Member of the Massachusetts House of Representatives
- In office 1973–1977
- Preceded by: John J. Desmond
- Succeeded by: Leo J. Farley

Mayor of Lowell, Massachusetts
- In office 1966–1967
- Preceded by: Ellen A. Sampson
- Succeeded by: Robert G. Maguire

Personal details
- Born: July 23, 1931 Lowell, Massachusetts, U.S.
- Died: September 4, 2023 (aged 92)
- Party: Democratic
- Alma mater: Boston College Suffolk University Law School

= Edward J. Early Jr. =

American politician (1931–2023)

Edward J. Early Jr. (July 23, 1931 – September 4, 2023) was an American lawyer and politician who served as mayor of Lowell, Massachusetts, state representative, and Middlesex Northern Register of Deeds.

==Early life==
Early was born on July 23, 1931, in Lowell. He attended the Keith Academy, Boston College, and Suffolk University Law School.

==Political career==
Early began his political career as a member of the Lowell city council.
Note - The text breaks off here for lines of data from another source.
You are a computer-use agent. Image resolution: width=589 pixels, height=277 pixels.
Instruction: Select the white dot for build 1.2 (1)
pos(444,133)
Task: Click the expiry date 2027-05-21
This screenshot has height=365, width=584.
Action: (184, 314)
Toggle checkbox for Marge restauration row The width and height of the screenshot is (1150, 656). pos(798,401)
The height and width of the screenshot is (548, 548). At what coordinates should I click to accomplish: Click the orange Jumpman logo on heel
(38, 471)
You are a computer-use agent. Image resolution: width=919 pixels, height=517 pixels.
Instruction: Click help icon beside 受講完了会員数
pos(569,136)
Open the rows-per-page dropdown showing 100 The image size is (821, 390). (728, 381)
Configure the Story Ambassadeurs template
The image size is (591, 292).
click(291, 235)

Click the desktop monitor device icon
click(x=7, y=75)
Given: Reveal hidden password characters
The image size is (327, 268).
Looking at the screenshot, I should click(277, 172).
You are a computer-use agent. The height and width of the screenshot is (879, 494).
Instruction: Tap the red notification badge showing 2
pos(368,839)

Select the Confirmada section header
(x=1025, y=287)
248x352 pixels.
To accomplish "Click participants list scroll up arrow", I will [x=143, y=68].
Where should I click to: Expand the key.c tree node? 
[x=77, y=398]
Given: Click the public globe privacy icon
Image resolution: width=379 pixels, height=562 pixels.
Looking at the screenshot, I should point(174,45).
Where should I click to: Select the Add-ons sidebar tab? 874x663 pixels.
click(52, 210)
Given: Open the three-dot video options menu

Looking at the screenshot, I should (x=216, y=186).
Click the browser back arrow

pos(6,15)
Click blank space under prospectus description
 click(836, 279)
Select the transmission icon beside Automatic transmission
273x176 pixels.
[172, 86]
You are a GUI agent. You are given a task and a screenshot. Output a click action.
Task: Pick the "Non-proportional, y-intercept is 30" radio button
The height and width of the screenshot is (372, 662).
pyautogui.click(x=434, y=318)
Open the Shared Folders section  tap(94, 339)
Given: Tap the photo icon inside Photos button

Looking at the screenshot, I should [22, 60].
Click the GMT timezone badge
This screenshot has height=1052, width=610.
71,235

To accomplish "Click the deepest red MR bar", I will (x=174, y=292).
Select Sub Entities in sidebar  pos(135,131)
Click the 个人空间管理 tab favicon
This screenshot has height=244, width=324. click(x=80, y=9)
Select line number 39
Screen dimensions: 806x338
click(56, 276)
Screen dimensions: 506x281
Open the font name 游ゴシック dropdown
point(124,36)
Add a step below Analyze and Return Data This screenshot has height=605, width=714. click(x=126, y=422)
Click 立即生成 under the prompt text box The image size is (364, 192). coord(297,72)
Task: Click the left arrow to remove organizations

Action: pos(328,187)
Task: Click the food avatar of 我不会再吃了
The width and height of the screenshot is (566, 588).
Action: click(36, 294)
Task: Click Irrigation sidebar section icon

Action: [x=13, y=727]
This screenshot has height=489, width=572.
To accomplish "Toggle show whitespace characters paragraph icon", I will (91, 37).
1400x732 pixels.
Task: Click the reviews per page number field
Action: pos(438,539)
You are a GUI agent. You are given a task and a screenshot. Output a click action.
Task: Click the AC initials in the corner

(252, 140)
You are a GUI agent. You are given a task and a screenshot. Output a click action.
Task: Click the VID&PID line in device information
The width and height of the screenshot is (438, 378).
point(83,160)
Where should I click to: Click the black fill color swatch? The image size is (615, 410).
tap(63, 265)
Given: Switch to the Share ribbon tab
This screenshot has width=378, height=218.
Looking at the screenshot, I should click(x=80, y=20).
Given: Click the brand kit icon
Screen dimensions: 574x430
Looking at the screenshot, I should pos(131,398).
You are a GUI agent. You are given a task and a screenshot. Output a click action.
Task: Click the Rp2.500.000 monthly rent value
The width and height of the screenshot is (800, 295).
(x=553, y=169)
From 1966 to 1967, he also served as mayor, a ceremonial position as the city is administrated by a professional city manager. From 1973 to 1977, Early was a member of the Massachusetts House of Representatives. In 1976 he was elected Register of Deeds for the Middlesex Northern district. He was reelected without opposition in 1982 and 1988.

==Death==
Early died at home on September 4, 2023, at the age of 92.